Backrest – Look for a height-adjustable backrest that is sufficiently cushioned and provides lower back support. The best position for the back while seated is slightly reclined at 100 to 110 degrees, as opposed to the pin-straight 90 degrees. Tilting back should be easy to do, but not too easy. Chairs are available with adjustable tension settings that would allow the employees to increase or decrease the resistance of chair tilt.

Armrest – A cushioned and adjustable armrest is optimal. It should allow for the forearm to be in a 90-degree angle and should support the elbow. However, these can interfere with certain jobs or tasks, so you may want to consider purchasing a chair with removable armrests. Be sure that armrests do not prevent the chair occupant from being close enough to their keyboard or work table.

Chair seat – The chair should have at least an inch of space around the hips and thighs of each side. It should also have a sufficiently thick chair cushion for long-term comfort. The seat should also curve down slightly on the front edge. The back of the knees while sitting should not come in contact with the front edge, allowing at least a few inches of space between the edge of the seat and the back of your knees.

Fabric – Leather chairs may look expensive, but they are not the most comfortable chairs to sit in. Go for a chair with a breathable fabric that does not cause allergic reaction to skin.

Chair legs and casters – For stability, work chairs should have five legs. You should also stay away from any chair that has a front seat edge extending farther than the radius of the legs. Make sure the casters (or the wheels) on chair you select are designed for your particular floor surface.

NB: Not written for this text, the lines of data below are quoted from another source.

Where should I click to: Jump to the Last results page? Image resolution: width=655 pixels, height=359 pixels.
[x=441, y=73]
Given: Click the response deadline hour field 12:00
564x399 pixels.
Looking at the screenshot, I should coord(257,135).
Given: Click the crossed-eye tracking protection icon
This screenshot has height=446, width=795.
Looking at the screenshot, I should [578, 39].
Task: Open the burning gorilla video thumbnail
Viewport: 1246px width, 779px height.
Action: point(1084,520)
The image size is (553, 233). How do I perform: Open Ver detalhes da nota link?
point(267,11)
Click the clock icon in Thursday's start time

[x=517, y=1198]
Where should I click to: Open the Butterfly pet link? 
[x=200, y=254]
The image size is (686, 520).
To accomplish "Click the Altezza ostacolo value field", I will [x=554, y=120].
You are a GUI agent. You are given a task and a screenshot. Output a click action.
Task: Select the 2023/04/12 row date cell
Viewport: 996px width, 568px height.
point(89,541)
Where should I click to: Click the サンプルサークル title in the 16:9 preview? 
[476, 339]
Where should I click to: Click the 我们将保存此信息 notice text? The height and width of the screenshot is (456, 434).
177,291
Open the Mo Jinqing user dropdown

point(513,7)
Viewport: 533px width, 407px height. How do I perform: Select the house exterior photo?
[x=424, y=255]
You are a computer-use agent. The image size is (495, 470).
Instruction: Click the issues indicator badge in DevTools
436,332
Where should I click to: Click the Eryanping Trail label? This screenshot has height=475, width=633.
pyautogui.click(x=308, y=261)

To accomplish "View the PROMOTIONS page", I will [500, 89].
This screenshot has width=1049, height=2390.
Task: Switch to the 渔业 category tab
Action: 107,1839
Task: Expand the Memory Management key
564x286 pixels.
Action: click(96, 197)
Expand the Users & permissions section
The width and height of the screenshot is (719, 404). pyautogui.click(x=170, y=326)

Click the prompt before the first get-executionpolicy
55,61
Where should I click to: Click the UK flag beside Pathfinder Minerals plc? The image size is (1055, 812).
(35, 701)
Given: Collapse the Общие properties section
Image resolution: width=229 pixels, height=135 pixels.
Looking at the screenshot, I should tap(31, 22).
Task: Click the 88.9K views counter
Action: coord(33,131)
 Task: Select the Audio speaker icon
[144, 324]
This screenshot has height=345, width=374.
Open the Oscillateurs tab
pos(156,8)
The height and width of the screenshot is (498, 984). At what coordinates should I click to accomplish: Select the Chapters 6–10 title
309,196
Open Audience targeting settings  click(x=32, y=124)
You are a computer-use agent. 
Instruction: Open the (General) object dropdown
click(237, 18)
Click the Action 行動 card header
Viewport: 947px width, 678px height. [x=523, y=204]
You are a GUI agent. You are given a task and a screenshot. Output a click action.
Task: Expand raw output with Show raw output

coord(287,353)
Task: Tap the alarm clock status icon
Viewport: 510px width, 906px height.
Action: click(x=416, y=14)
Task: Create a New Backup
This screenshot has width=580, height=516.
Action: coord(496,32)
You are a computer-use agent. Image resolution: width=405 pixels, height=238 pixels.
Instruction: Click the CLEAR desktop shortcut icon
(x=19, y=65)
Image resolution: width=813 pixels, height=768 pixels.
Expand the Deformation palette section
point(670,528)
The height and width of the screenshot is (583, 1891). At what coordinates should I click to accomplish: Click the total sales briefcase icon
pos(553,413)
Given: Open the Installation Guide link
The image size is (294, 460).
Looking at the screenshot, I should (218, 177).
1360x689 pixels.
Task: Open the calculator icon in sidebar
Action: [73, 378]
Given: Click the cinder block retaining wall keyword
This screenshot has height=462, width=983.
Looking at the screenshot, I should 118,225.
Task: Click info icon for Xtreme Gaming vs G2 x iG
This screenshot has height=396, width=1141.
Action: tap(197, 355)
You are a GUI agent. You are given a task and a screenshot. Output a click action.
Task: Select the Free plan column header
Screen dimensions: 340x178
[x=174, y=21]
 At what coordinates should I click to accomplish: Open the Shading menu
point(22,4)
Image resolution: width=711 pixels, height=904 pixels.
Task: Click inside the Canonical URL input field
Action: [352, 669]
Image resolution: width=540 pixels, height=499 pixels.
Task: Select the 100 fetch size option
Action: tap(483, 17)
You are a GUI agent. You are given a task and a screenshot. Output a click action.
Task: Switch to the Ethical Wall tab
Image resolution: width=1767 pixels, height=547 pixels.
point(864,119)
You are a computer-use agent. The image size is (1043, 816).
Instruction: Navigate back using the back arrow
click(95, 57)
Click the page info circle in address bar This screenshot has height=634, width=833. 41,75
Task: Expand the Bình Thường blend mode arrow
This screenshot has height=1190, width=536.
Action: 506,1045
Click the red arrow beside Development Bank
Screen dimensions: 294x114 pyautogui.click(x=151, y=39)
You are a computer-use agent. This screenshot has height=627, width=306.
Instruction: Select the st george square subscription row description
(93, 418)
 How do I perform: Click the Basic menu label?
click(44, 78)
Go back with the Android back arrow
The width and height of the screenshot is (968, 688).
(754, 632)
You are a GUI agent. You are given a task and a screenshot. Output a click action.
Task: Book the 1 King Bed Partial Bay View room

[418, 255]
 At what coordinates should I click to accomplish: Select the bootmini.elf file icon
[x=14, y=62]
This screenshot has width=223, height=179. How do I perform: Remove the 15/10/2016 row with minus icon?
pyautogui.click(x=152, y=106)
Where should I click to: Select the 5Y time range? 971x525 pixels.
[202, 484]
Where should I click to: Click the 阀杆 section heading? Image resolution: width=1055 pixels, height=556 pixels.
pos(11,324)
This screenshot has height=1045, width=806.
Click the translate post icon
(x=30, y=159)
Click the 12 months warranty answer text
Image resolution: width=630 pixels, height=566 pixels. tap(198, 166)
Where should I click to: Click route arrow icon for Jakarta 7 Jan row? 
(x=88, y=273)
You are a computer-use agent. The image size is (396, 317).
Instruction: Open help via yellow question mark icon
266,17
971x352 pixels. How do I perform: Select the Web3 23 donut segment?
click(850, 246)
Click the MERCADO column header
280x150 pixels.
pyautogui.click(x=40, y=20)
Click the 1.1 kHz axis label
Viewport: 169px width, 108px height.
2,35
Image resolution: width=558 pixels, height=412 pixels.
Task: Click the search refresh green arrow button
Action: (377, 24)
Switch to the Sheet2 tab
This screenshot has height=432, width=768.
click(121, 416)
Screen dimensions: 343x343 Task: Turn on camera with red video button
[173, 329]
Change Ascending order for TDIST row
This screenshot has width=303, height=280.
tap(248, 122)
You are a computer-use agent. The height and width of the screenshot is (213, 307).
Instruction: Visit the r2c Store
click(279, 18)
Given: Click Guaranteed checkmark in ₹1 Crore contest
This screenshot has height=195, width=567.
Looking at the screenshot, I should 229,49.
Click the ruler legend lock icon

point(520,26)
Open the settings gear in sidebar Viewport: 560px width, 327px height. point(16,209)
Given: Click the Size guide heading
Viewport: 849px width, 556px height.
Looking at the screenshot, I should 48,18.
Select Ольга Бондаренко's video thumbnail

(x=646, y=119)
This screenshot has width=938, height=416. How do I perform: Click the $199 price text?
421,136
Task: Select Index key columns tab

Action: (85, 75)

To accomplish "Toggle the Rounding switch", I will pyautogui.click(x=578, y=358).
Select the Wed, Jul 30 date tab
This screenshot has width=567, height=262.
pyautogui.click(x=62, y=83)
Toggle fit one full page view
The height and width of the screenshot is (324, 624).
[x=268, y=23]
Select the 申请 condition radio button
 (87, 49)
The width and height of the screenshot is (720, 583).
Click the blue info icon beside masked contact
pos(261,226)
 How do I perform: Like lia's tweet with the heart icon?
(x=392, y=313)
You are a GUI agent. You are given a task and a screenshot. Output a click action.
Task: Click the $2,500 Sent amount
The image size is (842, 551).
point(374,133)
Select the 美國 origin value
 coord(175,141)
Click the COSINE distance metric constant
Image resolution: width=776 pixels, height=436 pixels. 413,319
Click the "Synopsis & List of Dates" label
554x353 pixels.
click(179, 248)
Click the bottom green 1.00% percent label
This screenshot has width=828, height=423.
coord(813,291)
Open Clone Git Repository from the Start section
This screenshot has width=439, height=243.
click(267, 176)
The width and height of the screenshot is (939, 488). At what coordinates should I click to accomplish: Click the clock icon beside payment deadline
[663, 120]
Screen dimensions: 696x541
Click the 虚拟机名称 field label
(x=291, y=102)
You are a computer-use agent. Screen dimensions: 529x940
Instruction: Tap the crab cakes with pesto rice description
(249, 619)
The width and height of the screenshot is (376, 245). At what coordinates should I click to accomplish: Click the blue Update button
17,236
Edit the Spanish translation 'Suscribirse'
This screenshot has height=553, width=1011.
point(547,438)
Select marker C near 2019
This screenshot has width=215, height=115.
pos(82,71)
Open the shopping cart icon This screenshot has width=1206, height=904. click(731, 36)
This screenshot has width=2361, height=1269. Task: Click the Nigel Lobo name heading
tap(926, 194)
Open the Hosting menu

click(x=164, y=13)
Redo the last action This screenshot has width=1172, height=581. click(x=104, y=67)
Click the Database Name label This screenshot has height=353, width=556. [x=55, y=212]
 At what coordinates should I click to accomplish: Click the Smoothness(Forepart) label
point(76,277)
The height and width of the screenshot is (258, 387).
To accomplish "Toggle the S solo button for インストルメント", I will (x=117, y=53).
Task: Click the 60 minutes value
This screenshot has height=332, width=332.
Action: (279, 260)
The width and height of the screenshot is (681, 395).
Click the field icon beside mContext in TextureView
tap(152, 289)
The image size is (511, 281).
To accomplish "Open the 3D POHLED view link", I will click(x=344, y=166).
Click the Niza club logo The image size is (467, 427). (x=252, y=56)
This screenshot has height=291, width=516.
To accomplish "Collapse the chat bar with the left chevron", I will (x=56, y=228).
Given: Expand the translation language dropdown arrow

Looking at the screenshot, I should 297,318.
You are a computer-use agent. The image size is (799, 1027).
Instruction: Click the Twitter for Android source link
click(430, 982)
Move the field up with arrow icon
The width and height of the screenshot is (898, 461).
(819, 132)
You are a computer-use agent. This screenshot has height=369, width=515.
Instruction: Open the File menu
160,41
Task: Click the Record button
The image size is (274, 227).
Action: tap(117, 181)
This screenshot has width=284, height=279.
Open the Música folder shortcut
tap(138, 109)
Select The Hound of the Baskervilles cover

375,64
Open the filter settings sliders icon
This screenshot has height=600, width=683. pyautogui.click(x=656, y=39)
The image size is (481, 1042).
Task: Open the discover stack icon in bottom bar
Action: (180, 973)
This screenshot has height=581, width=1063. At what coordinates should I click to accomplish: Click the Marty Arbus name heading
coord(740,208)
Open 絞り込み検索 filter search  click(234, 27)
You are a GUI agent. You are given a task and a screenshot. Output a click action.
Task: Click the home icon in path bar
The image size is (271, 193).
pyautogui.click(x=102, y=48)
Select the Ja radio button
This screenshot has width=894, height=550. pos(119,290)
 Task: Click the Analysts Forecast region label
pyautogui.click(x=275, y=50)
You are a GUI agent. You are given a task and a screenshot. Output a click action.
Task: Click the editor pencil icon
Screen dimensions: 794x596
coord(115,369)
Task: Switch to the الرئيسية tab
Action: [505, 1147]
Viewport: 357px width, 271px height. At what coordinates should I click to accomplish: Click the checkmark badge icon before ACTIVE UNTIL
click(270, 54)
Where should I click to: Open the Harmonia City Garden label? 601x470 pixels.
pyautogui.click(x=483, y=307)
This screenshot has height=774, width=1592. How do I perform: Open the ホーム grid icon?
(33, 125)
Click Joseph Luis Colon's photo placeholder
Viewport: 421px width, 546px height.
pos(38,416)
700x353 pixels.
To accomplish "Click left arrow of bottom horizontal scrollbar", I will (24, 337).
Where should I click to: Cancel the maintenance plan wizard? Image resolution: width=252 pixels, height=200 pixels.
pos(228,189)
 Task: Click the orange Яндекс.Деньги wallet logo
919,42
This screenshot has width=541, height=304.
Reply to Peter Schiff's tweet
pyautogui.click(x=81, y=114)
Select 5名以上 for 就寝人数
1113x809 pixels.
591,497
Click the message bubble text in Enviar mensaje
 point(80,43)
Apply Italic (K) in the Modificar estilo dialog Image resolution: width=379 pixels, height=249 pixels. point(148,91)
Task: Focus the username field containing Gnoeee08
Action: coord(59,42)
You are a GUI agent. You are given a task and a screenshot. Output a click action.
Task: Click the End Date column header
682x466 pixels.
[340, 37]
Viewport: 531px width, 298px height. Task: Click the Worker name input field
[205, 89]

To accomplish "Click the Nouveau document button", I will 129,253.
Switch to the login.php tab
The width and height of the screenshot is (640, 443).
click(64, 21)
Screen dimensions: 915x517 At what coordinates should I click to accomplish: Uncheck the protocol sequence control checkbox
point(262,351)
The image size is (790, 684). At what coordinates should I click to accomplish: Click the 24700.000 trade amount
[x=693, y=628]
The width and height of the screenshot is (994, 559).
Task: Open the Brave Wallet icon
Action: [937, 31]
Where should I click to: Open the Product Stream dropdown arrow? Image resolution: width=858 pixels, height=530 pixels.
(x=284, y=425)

Work load – The average time your employees typically spend on their work chair each day would have a significant impact on the chair your office needs. Heavy chair users like data entry workers, phone operators, and writers, should have the most ergonomic and ultra-comfortable chair possible, with a full range of adjustable features. Meanwhile, infrequent chair users would settle for just about any comfortable and durable chair.